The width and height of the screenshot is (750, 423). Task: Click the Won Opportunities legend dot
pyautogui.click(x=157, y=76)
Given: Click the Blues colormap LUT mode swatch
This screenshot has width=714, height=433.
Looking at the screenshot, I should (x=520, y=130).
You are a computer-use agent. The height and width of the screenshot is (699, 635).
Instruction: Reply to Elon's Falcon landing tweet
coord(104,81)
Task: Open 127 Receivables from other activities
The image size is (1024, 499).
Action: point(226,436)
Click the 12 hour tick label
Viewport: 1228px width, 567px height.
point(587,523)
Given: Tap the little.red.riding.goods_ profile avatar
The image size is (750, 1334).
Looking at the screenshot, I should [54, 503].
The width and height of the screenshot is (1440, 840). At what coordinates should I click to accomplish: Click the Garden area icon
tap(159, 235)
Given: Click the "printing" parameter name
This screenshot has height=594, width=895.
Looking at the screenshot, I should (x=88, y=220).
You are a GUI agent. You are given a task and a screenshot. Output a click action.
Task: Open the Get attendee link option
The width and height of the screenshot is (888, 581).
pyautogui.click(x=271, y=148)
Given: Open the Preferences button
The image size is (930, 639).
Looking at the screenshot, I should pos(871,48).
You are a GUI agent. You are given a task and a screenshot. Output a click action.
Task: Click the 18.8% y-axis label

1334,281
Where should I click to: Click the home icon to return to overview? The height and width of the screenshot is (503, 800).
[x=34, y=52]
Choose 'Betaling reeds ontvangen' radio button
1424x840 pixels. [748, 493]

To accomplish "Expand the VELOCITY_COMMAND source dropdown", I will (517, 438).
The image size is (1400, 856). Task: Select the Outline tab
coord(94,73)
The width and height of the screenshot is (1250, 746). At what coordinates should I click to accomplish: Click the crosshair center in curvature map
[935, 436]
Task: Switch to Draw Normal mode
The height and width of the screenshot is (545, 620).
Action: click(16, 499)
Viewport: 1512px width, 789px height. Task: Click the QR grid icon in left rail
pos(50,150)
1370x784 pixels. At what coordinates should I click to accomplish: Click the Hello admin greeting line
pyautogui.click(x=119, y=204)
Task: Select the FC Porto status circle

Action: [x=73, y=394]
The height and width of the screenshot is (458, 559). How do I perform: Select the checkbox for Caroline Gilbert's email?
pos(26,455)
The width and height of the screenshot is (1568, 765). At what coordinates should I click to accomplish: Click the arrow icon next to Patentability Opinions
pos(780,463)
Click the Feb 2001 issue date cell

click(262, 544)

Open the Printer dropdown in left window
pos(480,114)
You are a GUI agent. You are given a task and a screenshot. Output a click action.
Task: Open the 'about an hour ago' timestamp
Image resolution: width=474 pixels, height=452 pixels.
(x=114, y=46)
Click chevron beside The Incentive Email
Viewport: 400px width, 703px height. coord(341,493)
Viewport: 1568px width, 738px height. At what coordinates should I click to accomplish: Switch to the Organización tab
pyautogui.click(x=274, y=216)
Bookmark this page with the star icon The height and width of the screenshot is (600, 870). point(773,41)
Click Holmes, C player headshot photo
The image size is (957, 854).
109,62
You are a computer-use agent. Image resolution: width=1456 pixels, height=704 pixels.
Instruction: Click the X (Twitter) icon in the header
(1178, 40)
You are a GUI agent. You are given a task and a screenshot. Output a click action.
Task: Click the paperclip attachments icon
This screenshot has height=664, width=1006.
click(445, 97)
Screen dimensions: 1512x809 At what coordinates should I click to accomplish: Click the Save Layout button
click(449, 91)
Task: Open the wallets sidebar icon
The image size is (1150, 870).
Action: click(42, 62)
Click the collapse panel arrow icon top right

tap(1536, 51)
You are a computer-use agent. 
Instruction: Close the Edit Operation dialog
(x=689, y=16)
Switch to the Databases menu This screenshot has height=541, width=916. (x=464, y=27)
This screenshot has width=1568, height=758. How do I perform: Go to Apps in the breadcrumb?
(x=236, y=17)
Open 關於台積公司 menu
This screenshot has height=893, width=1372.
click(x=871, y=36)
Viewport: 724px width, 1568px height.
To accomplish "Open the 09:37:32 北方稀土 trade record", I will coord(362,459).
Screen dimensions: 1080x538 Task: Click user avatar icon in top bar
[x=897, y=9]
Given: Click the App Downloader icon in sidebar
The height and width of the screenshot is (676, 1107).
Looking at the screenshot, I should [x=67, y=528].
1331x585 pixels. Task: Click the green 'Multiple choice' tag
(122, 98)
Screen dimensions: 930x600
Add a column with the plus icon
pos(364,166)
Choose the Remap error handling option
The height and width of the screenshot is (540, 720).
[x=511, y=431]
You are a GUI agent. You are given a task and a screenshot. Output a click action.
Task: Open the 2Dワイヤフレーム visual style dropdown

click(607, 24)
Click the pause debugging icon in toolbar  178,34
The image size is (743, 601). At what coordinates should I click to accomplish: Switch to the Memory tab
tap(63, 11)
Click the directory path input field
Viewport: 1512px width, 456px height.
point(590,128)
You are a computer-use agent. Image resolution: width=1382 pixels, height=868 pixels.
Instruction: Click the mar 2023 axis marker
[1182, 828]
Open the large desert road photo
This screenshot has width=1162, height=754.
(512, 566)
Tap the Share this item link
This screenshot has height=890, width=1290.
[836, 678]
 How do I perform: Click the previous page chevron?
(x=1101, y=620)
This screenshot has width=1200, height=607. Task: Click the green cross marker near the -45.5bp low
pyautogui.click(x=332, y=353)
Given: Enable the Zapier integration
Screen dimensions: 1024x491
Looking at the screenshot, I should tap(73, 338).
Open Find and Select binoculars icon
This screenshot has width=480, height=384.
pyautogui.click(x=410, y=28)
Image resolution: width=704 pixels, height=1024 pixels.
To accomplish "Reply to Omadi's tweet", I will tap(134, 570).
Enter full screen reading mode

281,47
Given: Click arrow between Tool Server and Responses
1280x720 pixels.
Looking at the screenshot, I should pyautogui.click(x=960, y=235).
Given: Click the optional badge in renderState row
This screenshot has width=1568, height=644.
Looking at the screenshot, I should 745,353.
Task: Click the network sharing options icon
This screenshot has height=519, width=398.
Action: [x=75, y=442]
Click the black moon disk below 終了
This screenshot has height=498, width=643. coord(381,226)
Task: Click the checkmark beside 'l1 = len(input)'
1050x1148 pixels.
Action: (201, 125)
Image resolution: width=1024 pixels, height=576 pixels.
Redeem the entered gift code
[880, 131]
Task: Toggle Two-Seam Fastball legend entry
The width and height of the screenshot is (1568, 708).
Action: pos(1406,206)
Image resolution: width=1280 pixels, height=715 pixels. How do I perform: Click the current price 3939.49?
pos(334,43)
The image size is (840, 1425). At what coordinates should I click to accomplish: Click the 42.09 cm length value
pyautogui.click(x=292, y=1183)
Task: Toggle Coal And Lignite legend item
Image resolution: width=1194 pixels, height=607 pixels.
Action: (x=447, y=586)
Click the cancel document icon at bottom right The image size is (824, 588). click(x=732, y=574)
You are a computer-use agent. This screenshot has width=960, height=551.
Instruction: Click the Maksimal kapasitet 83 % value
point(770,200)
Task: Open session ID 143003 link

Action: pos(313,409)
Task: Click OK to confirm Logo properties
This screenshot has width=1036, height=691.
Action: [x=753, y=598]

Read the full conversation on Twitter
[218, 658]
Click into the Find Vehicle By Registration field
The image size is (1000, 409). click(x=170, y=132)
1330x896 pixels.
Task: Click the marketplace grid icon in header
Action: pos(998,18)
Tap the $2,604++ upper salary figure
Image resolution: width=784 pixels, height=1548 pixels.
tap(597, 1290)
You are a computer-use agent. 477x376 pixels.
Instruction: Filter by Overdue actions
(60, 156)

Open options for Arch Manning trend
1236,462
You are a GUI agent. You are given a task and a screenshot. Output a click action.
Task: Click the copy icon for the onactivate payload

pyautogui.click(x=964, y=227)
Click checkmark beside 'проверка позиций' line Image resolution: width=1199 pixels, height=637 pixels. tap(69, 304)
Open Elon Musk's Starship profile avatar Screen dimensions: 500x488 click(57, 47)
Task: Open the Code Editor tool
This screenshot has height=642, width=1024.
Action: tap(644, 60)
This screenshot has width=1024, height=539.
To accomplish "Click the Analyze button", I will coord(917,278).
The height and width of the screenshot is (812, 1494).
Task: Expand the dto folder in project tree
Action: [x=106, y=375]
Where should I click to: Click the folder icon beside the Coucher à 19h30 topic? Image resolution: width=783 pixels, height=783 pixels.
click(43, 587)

################

Examine the entries and report how many of their lines contain the string "profile", giving no more than the number.

◆ Solution to this problem ◆
2